Later that day, Pence said he “stopped by the Oval Office” where Trump previously had met with members of Congress who were preparing objections for January 6th. Pence also “decided to drop by” a meeting of a “larger group of congressman . . . huddled in the Cabinet Room for a planning session before leaving town for the holidays.” He describes their conversation:
I assured them that they would have ample opportunity to present evidence on the floor of Congress [on January 6th]. Since I would be presiding in the chair that day, I promised them that all properly submitted objections would be recognized and fully debated. I was not going to allow the Democrats to disrupt the proceedings with deleterious motions or tactics designed to prevent a full hearing of objections and evidence. I told them what I had told the president a few days earlier, that though we hadn’t gotten our day in court, I would make sure we got our day in Congress. The group expressed their genuine appreciation and gave me a round of applause as I left the room. Several members appeared on television that night and echoed my remarks in explaining their plan to bring objections on the House floor. I was flattered and honestly felt that we were all on the same page, ready to take our case to Congress and the American people.

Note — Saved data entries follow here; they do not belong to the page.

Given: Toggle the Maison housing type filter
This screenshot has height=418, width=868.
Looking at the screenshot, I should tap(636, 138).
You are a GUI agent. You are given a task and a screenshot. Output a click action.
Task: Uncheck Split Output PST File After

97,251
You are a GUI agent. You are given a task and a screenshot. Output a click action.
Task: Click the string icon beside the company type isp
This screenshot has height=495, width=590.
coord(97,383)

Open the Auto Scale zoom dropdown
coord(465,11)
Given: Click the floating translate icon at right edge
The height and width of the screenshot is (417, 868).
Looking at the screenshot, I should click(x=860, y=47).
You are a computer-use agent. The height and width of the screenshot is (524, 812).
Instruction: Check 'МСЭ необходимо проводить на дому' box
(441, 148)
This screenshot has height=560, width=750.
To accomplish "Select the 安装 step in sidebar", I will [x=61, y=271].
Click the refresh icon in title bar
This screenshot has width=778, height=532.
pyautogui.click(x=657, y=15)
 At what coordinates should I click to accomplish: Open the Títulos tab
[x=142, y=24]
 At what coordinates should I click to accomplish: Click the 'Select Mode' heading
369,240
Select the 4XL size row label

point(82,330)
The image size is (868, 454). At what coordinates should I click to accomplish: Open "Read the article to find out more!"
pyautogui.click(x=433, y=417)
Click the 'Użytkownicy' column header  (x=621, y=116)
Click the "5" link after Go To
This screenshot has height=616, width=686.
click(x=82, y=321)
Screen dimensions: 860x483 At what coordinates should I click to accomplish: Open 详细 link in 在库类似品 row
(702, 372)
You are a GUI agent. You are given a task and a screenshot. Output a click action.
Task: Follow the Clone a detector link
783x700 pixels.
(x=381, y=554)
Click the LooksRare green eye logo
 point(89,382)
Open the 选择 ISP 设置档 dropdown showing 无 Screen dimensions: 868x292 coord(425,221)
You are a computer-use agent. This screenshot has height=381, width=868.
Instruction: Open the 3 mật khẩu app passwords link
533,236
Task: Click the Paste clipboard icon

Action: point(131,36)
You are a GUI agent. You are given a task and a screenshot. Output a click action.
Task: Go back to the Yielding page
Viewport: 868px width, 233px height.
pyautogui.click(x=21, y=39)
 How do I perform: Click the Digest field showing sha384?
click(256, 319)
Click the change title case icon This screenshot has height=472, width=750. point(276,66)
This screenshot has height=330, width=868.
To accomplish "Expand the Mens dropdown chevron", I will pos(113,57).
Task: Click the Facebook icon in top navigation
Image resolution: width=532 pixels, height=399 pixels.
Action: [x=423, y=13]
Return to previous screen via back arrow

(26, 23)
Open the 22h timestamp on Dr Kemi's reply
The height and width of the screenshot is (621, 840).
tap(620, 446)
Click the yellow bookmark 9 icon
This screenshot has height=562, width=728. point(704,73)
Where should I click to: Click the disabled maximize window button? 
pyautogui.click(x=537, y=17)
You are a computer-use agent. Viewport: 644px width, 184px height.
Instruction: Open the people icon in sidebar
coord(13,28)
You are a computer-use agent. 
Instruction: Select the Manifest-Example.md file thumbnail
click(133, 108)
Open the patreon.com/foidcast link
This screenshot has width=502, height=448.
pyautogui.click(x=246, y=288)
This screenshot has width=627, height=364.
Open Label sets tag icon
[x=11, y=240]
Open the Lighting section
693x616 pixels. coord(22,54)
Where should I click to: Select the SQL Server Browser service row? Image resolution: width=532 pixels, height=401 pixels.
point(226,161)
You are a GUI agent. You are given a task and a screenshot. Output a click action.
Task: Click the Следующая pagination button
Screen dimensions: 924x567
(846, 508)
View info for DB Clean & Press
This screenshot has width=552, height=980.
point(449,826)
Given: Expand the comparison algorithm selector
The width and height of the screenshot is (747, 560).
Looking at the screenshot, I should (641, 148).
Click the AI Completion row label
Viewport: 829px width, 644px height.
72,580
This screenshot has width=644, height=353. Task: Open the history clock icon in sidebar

Returning to the Oval Office, Pence has a brief exchange with Trump that concludes with Pence suggesting that “after we had exhausted every legal process in the courts and Congress, if we still came up short, he should ‘take a bow.’” Trump replies, “That’s worth considering.”
December 22
Pence speaks at a Turning Point USA conference in West Palm Beach, Florida, where the “convention center was packed, a rarity at the close of the first year of covid, and the enthusiasm was deafening.” Pence said, “Anticipating that many of those young people might be disappointed in a few weeks, I simply urged them to stay in the fight. ‘Stay in the fight for election integrity. Stay in the fight to defend all that we’ve done,’ I encouraged them.”
December 23
Trump retweets a message about “Operation Pence Card,” alluding “to the theory that if all else failed in election challenges in states across the country, there was still the ‘Pence Card,’ meaning that I could somehow alter the outcome of the election in my role as presiding officer over the counting of Electoral College votes submitted by the states on January 6.” Pence shows the tweet to his wife, Karen, and “rolled my eyes, thinking, ‘Here we go.’”
December 25
Pence calls Trump to wish him a Merry Christmas. Trump tells him that he heard Senate Majority Leader Mitch McConnell is pressuring senators not to cosponsor objections filed by House Republicans. “I could tell that he was spoiling for a fight. I encouraged him to hold off criticizing the Senate Republicans, since we would need their support if we hoped to prevail on any of the objections in January.” Pence went on:
With that, the conversation turned to the process on January 6. “You play a big role,” he said. “You know, I don’t think I have the authority to change the outcome,” I replied and reminded him that the House and the Senate had the sole power to count or reject state electoral votes. But it was clear from our conversation he had been hearing something different.
Pence elaborated:
As we ended the call, he said with a sigh, “If we prove we won a state and Pelosi certifies anyway . . . I don’t think we can let that happen.” “You’ll figure it out,” he added.
December 28
Rep. Louie Gohmert and other Republicans file a lawsuit asking a Trump-appointed federal judge in Texas “to declare that I had ‘exclusive authority and sole discretion’ to decide which electoral votes should be counted.” Pence directs his staff to request that Department of Justice lawyers represent him in the case, “which the department lawyers did without hesitation—to the consternation of the president, I would later learn.”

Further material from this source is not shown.